Local venture Apex Footwear that began as a contract manufacturer of Japanese and Italian brands in 1990 kept thriving in exports and in the early 2010s, it eyed the local market seriously.

Apex did not take even a decade to overtake the century-old global brand Bata in the Bangladesh market.

Another century-old foreign brand Singer has lost its refrigerator and television empire to the local brand Walton over the last decade.

According to a 2021 research report by UCB Asset Management, Walton now holds 72% of the refrigerator market, while Singer caters to only 12% of the market while Jamuna, Minister and many other local brands also have eaten into Singer's market.

Singer was a top player in the television market too, and Walton is now widely ahead of all with a 27% market share, while Singer is in the number two position with an 11% market share.

Local brands are yet to overtake foreign brands in air conditioners, washing machines and diversified kitchen appliances categories but with their increasing market shares they might not take many years to replicate the refrigerator and television success as local players.
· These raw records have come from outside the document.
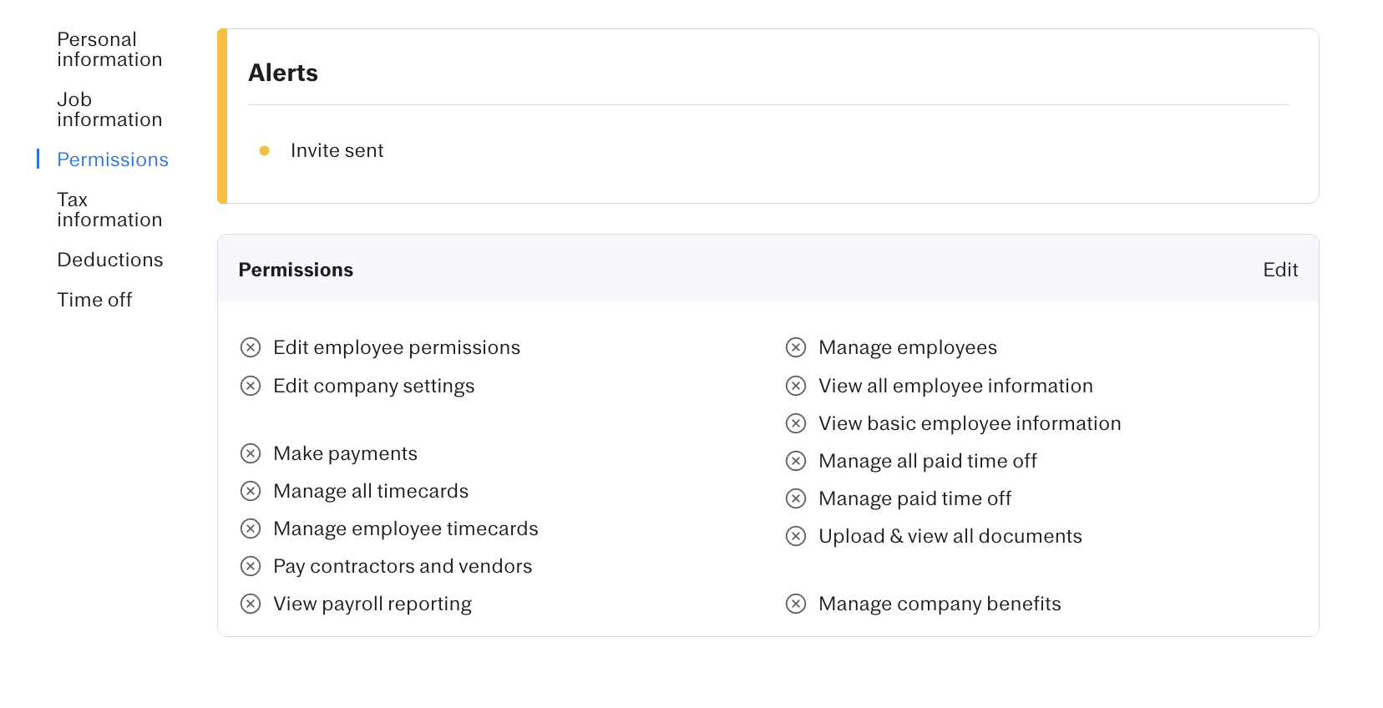The width and height of the screenshot is (1383, 708).
Task: Click the X icon next to View payroll reporting
Action: tap(251, 604)
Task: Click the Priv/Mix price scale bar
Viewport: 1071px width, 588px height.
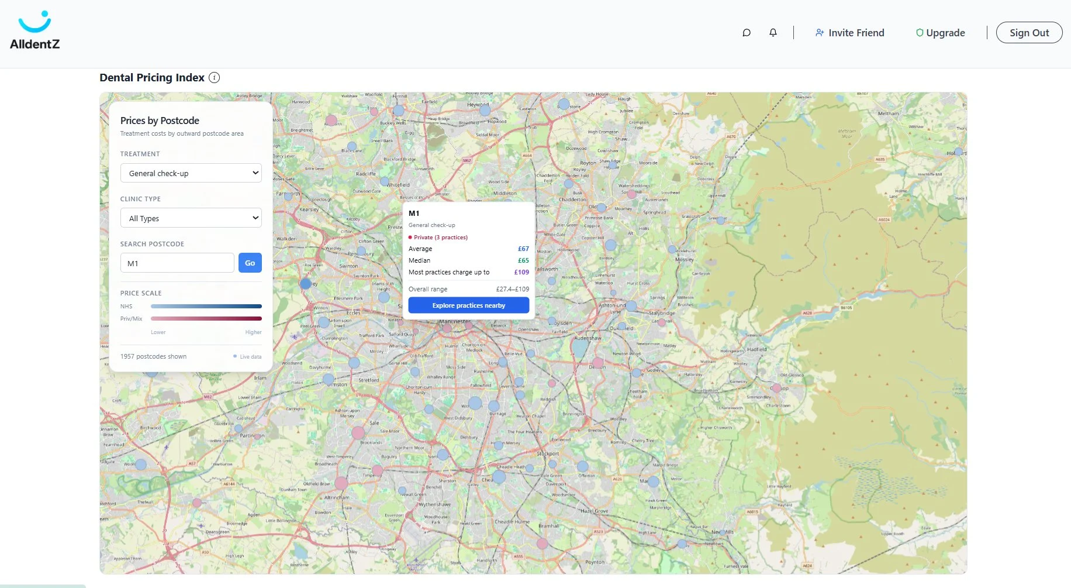Action: [206, 319]
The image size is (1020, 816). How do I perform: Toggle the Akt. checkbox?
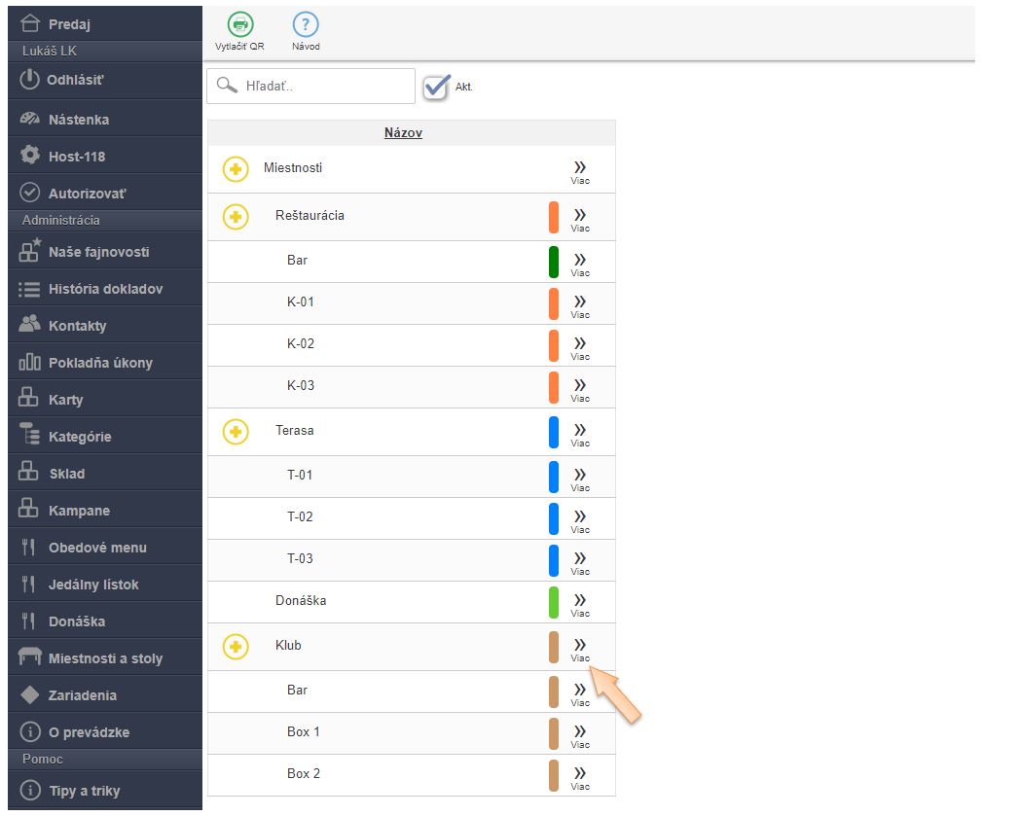[x=437, y=87]
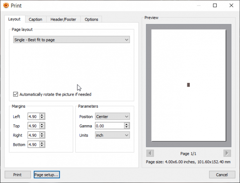Go to next preview page arrow

pos(227,153)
Walton is  now investing heavily in research and development and marketing with its eyes on a global market.

Bangladeshi kitchen appliances brand Miyako with 21% market share is only behind Samsung.
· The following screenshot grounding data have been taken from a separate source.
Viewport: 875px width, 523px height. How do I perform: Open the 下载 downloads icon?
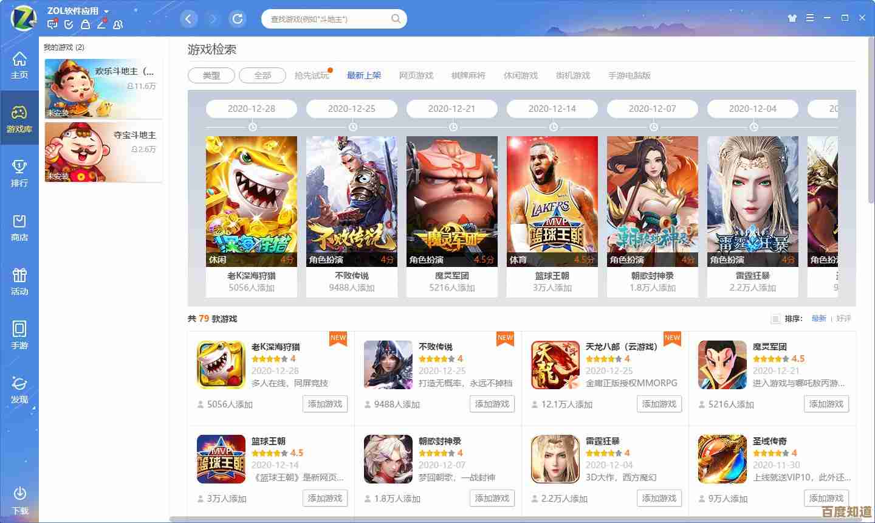[19, 500]
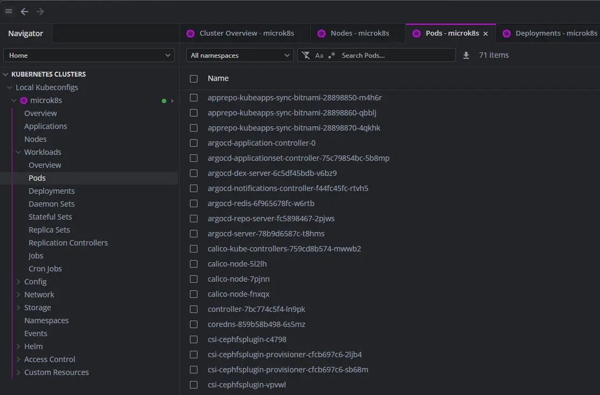600x395 pixels.
Task: Open Deployments in the Workloads tree
Action: pos(52,191)
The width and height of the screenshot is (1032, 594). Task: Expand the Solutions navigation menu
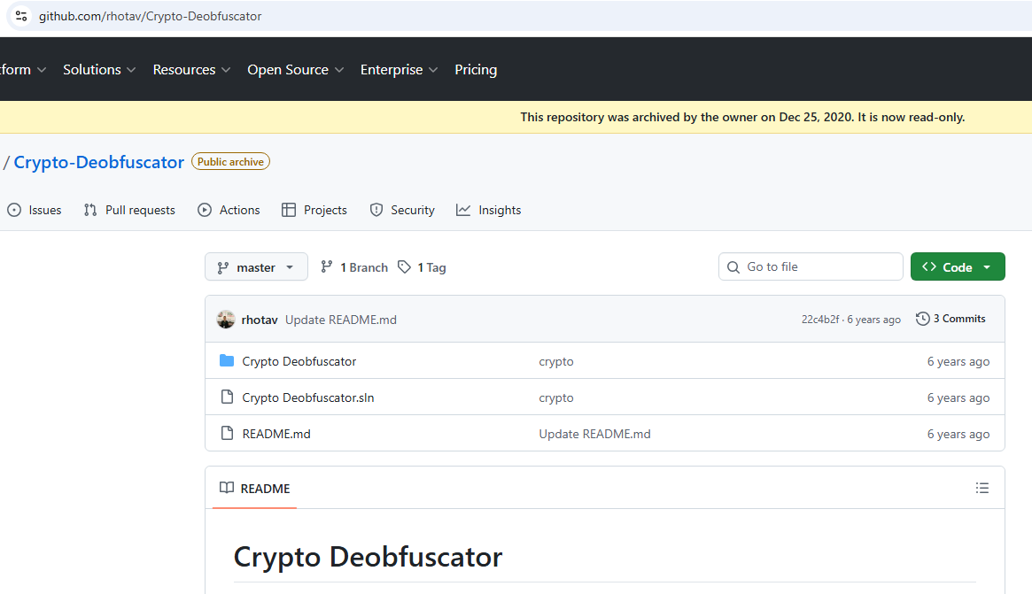point(99,70)
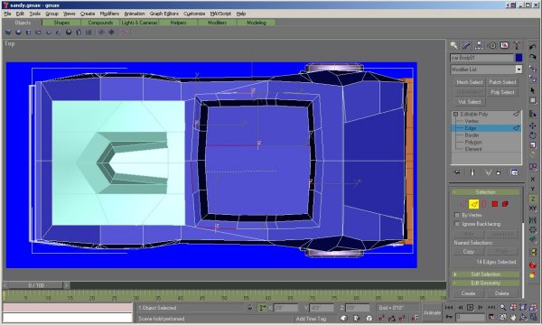
Task: Collapse the Editable Poly tree
Action: 455,114
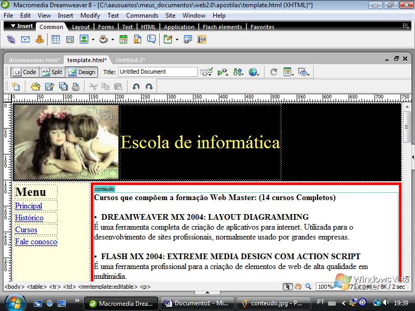Switch to Code view
415x311 pixels.
pos(24,72)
Walton began as a low-cost market contender in the late 2000s. Its Chief of Business Operation Sohel Rana believes on top of the supportive government policies, manufacturing and marketing products in line with the need and ability of local consumers helped the company grow big and now chase its global dreams.  

Indian Hero and Chinese Phoenix were the bicycles Bangladeshis had been riding for decades but now world-class Bangladeshi exporters, such as Meghna and RFL's Duranta, are grabbing a big chunk of the local bicycle market and set to overtake foreign brands.
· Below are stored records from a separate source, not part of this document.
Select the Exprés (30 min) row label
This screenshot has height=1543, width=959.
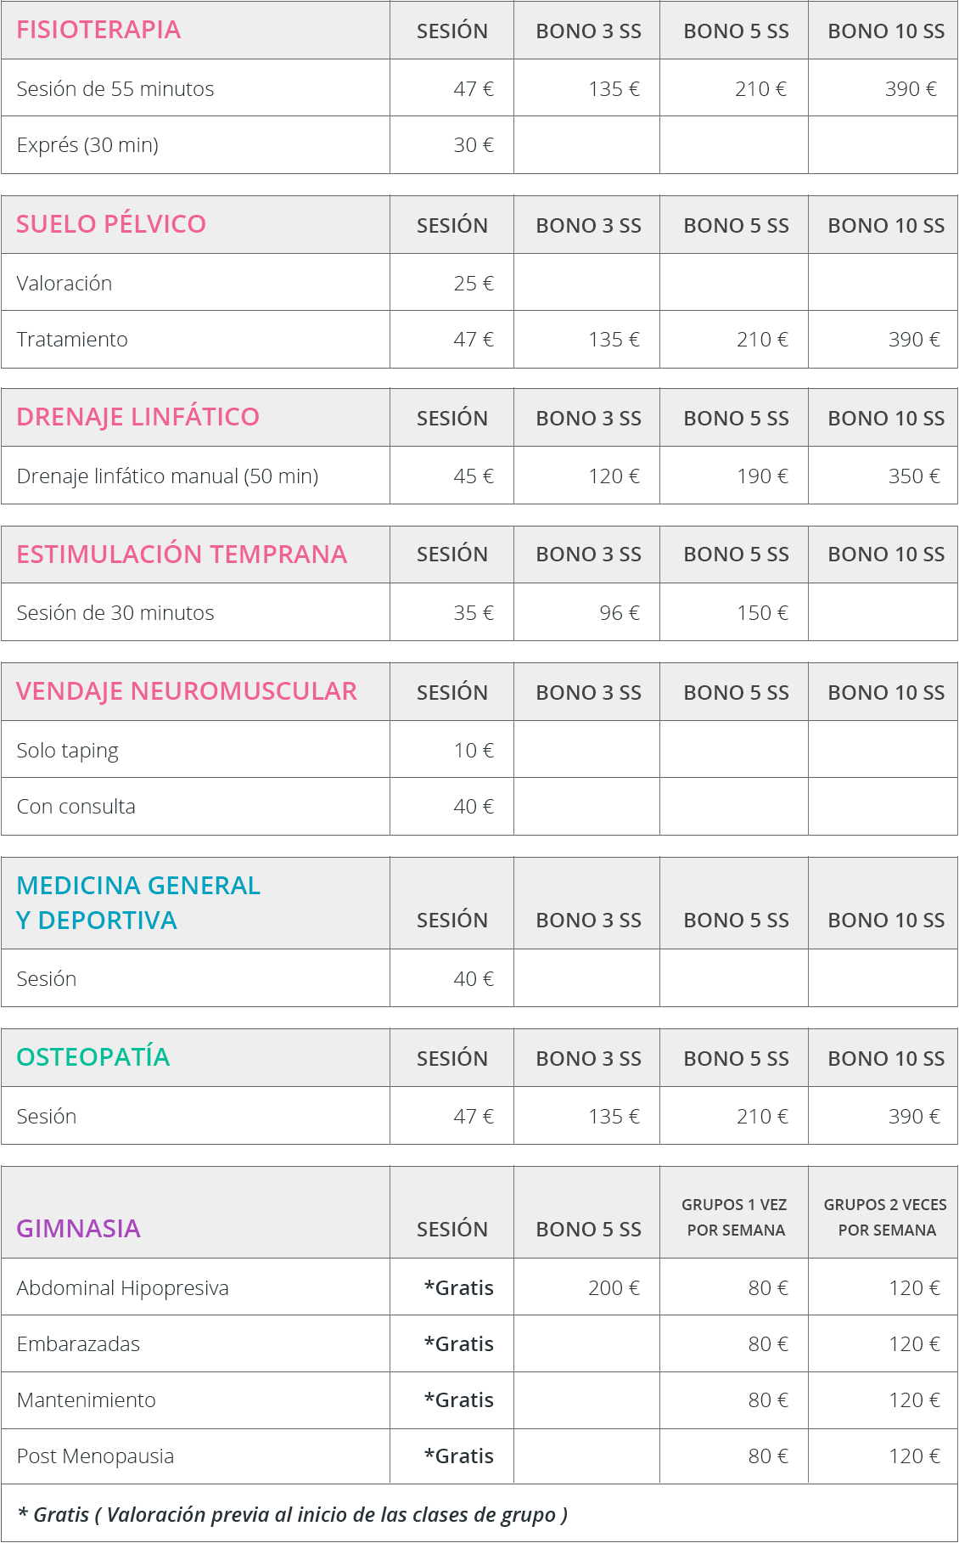coord(87,145)
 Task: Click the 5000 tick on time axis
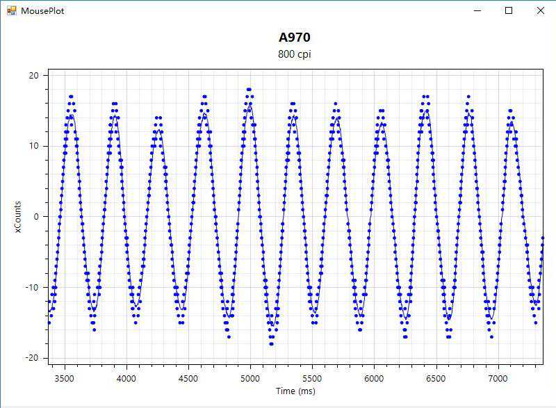(x=250, y=378)
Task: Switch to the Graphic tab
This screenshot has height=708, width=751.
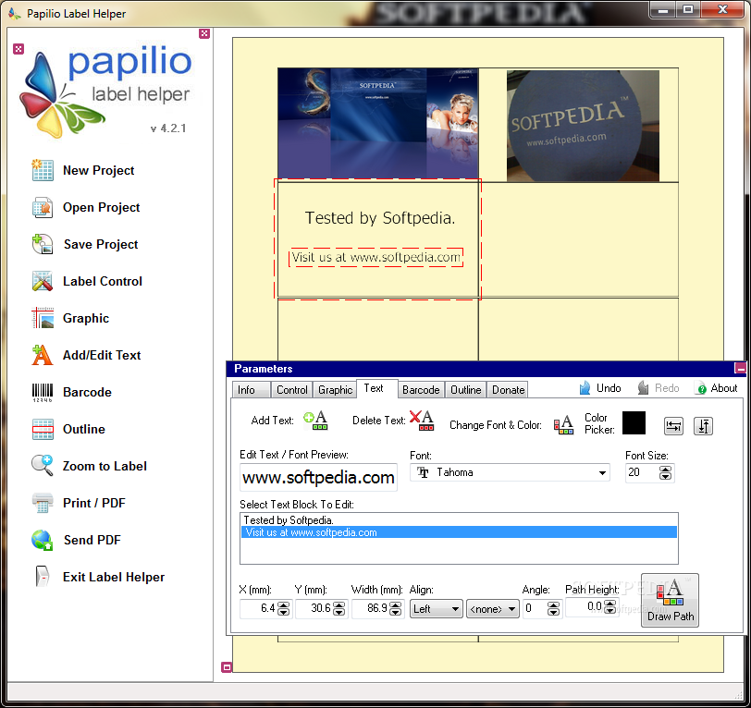Action: coord(335,390)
Olympic began as a local confectionery brand in the 1990s, while the market was fairly divided among a bunch of local brands and imported foreign ones.

It has now emerged as the market leader by a large margin.

Bangkok-based frozen ready meal giant CP entered Bangladesh in the late 1990s and expanded its retail outlets across the market in the 2010s. But the strong local contender Kazi Farms Kitchen has apparently overtaken its market in recent years.

In their busy lives, Bangladeshi consumers made Radhuni and Pran their top brand choices for ready spice mixes.

Local brands ACI Salt and ACI Aerosol are the market leaders by far here.

In tea, local brand Ispahani is the top brand leaving foreign ones, such as Lipton and Tetley, behind in competition.

Where foreign brands still dominate

According to a BBC Report citing Kantar Worldpanel market intelligence in 2018, top nine brands in the Bangladesh market were multinational ones, Tibet ball soap occupying the tenth spot and leading all the Bangladeshi brands in terms of brand strength and value.

Understandably, Unilever's Sunsilk shampoo, Lux soaps and Rin detergent are the strongest three brands.

Local "Halal soap" Aromatic's sudden spark and demise, local mass market soaps Meril and Keya or premium soap Sandalina are not ignored at all by a large group of Bangladeshi consumers.

In tobacco, paints, hair care markets, foreign players, including British American Tobacco, Berger, and Marico are still leading the pack but local aspirants did not leave them unchallenged.   

Foreign hygiene product brands - Dettol and Savlon - have long been ruling the market but local brands, such as Square's Sepnil, are chasing them.  

FBCCI Vice-President MA Razzak Khan said the post-independent business environment and facilitation helped local brands grow and the Made-in-Bangladesh nowadays is fuelling the trend.

Bangladeshi corporates now have the needed financing capacity and value proposition to offer and very importantly the brains to let a brand compete and ascend to the top.

He believes a large number of local brands will come up stronger at home and abroad in the coming years. 

In many industries, including the apparel sector, the market is still not much concerned about brands, but the situation is changing rapidly and local players, such as Aarong, Yellow and Sara are investing for their fair share amid the absence of formal retail outlets of global lifestyle brands.

That might make Bangladesh's market a new battleground for retail brands someday.